---- Text segment
From 1 October, Natasha’s Law requires all food businesses to provide full ingredients labelling on food that has been pre-packed for direct sale (PPDS).
The new legislation is designed to better protect those with allergies and give them greater confidence in the food they purchase out-of-home.
Before 1 October, allergen information for some pre-packed products could be provided to customers by any means, including being informed verbally by staff.
Natasha’s Law is named after Natasha Ednan-Laperouse, the teenager who died after suffering an allergic reaction to a Pret a Manger baguette in 2016.
UKHospitality says it has worked closely with members and the Food Standards Agency (FSA) over the past two years to shape this legislation and has obtained clarification on certain elements, including what types of packaged food falls in scope of the new law.
Comprehensive guidance and FAQs are available on the UKHospitality website for members to access, and on the FSA site.
UKHospitality is continuing to work with the FSA in England, Wales, Scotland and Northern Ireland to drive consistency post-implementation and ensure both businesses and enforcement bodies work to the same interpretations.
--------
---- Provided data
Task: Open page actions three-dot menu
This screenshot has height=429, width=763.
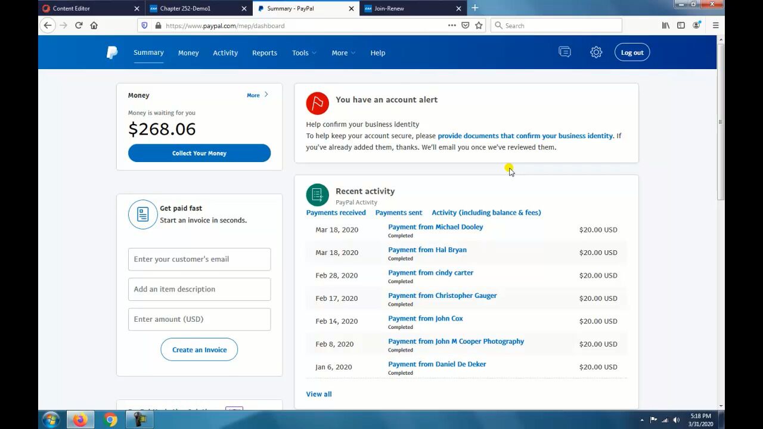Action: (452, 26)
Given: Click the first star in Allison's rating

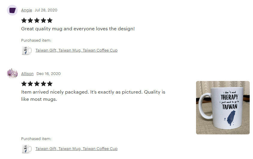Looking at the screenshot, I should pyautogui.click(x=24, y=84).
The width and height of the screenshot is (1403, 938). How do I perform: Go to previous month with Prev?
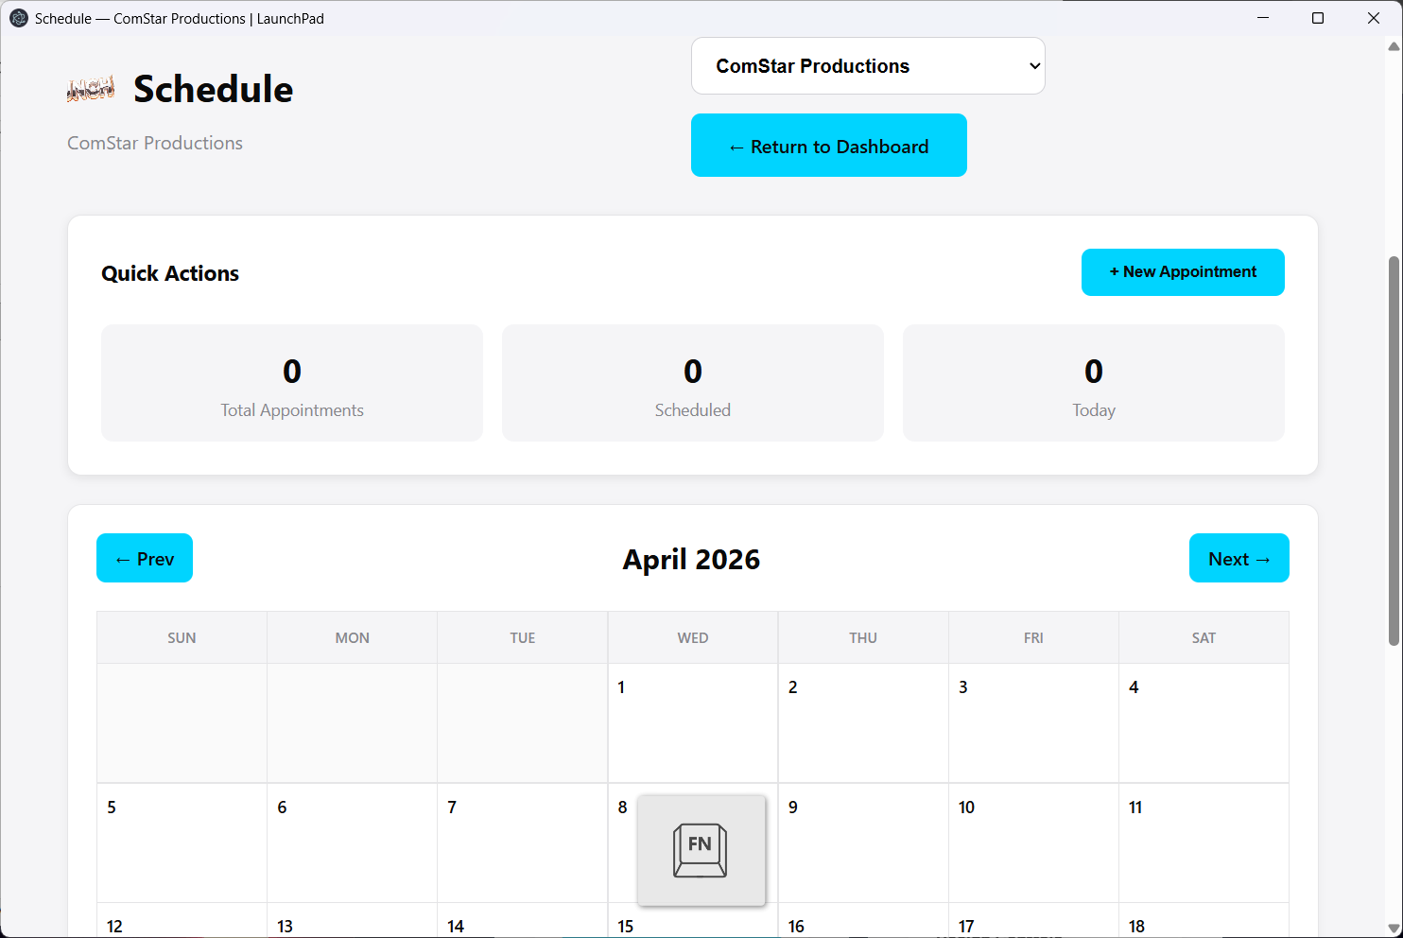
--------
Continue the article on Natasha's Law and food allergen labeling from the point where it ends, after the sentence about UKHospitality working with the FSA.

“We recognise transparency around allergens is a key issue for customers and we continue to support the Government’s agenda on improving food safety and clarity of information available. We have worked closely with members and in partnership with the FSA to ensure this new legislation is clear for food businesses and they know their responsibilities in order to comply," says UKHospitality CEO Kate Nicholls.
“However, the fact remains is that this has been significant undertaking for some businesses, coming at a critical time during hospitality’s recovery phase. The vast majority of operators are in survival mode and will be for the foreseeable future. With the ongoing disruption to the supply chain and new rules on calorie labelling rules due to come into force in April 2022, there is a real risk that further legislation being introduced over the next few months puts the brakes on our recovery."
"We therefore urge the Government to consider delaying the implementation of upcoming calorie labelling legislation, to give businesses the required time to get back on their feet and prepare for future food labelling changes in a reasonable timeframe.”